Following on from the first instalment of my comments on Vitruvius, the following demonstrates just one aspect of the importance of learning. At school over 40 years ago the beginnings of computing were interesting us as sixth formers and Maths lessons included learning BASIC. Some teachers were very 'anti' but most understood that times were changing. On getting to University to study Architecture computers were banned and all designs were done with pencil and paper, pen and ink, on drawing boards. During the 6 year course the engineering department moved from one computer fro 5 Universities to each department in each University having a room full of Commodore PET computers for student use, except the School of Architecture. One Architecture student even chose to write a simple CAD programme for his final project but was failed because of it 🙁
Upon entering the World of work, within a couple of years I was using AutoCad R2 but most practices were still drawing board based. By the early 1990s I was implementing 3D CAD to the practice I was working for, but practices were still using 2D CAD and drawing boards.
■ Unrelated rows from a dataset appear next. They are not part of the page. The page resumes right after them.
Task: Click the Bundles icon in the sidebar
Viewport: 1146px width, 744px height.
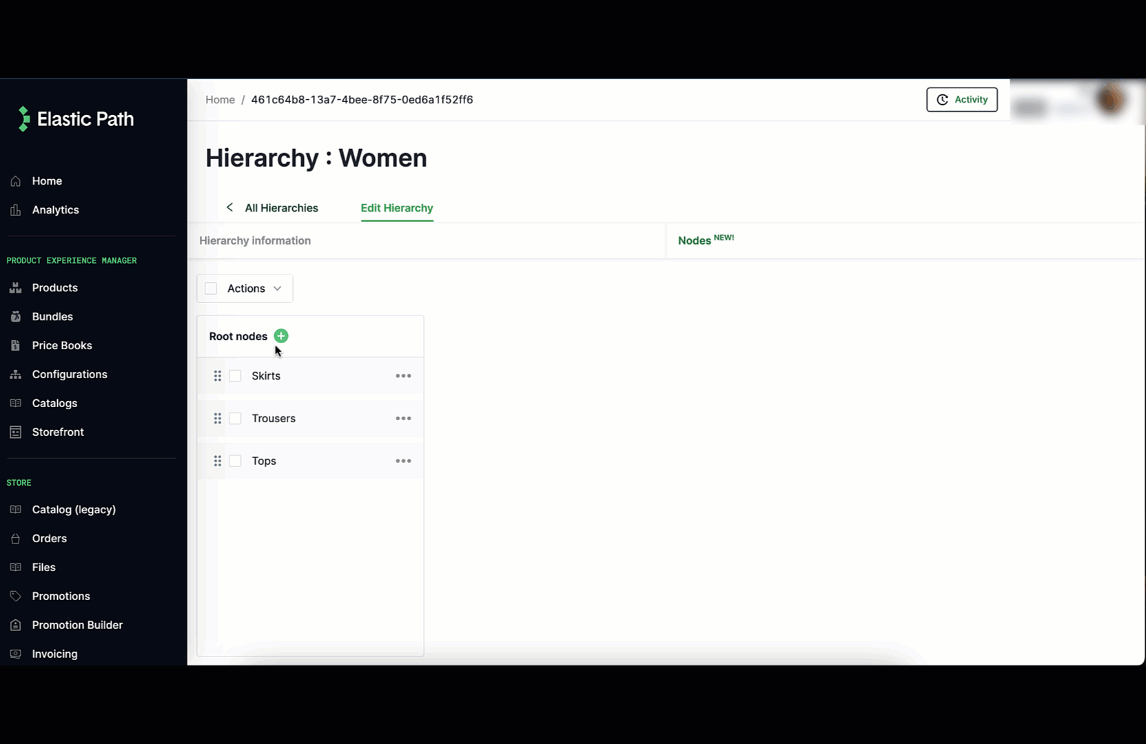Action: (x=16, y=316)
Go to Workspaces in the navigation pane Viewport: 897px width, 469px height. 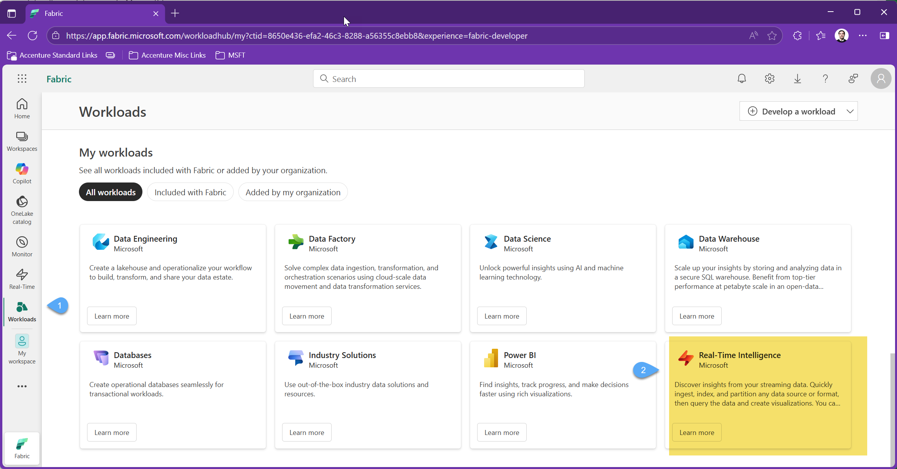click(x=22, y=141)
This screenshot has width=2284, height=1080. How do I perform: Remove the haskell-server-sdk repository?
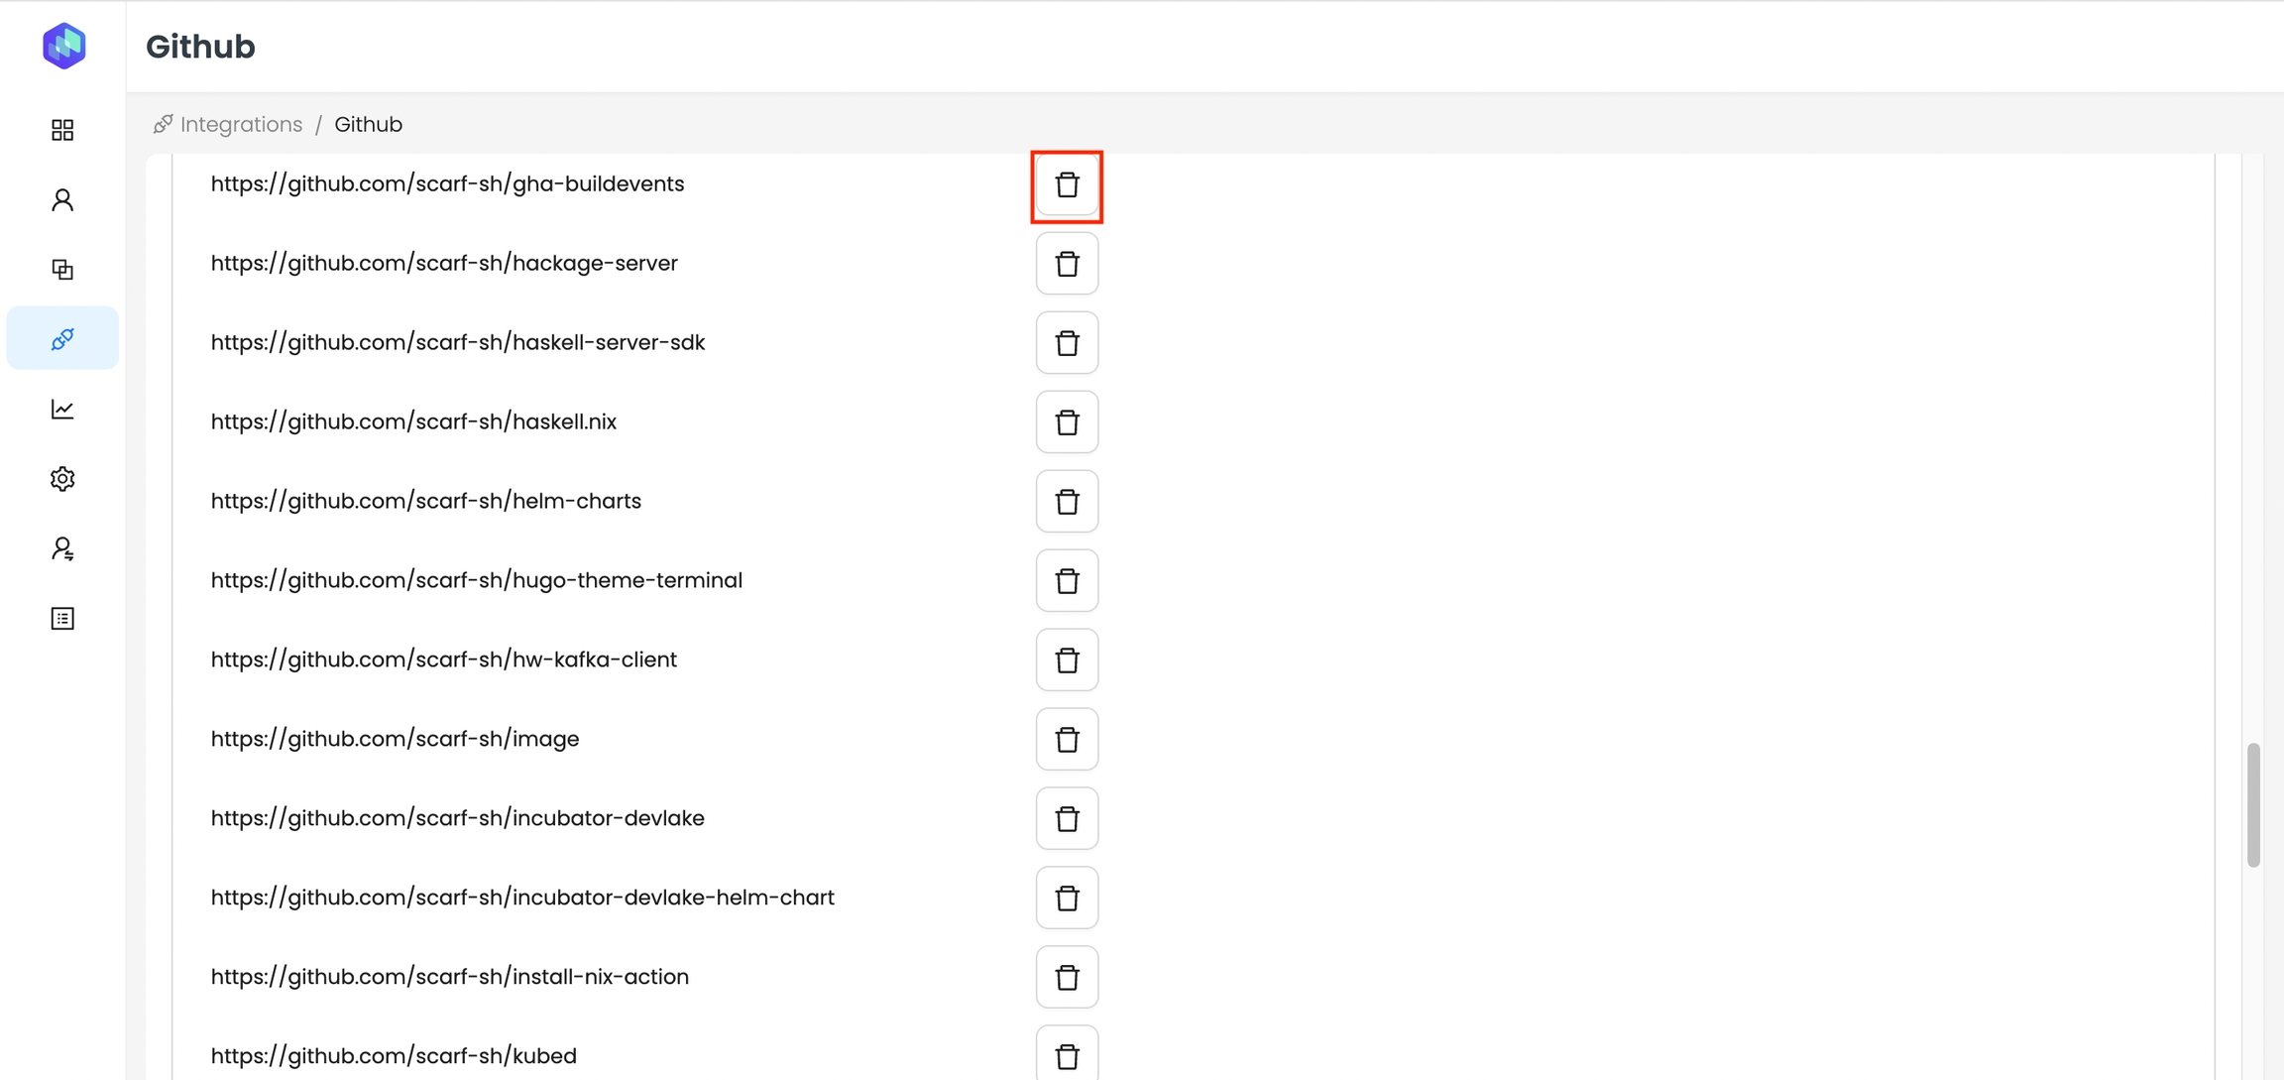(x=1067, y=343)
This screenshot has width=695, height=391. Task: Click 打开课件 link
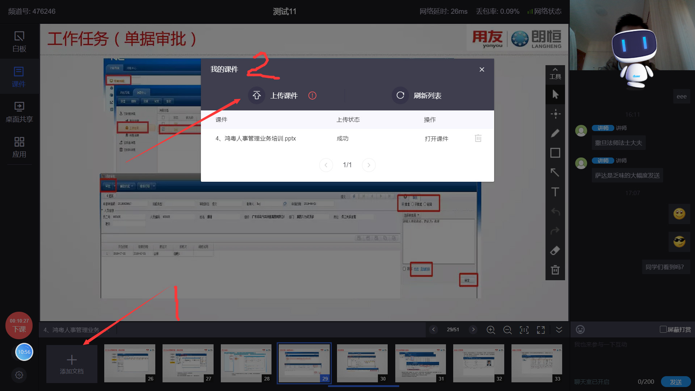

I have now been using full BIM as it develops for a decade using Vectorworks but still happen across practices using 2D CAD and even drawing boards. The following illustration is VERY appropriate 🙂
There is nothing wrong with using 3D CAD, 2D CAD, or drawing boards except the lack of productivity: simple tools, draughting machines, 2D CAD, SketchUp, 3D CAD, early proprietary BIM (Revit and early ArchiCAD), OpenBIM (ArchiCAD and Vectorworks). Whilst a £10 million project is within my capabilities as a team of one using Vectorworks that would be impossible using 2D CAD or a drawing board.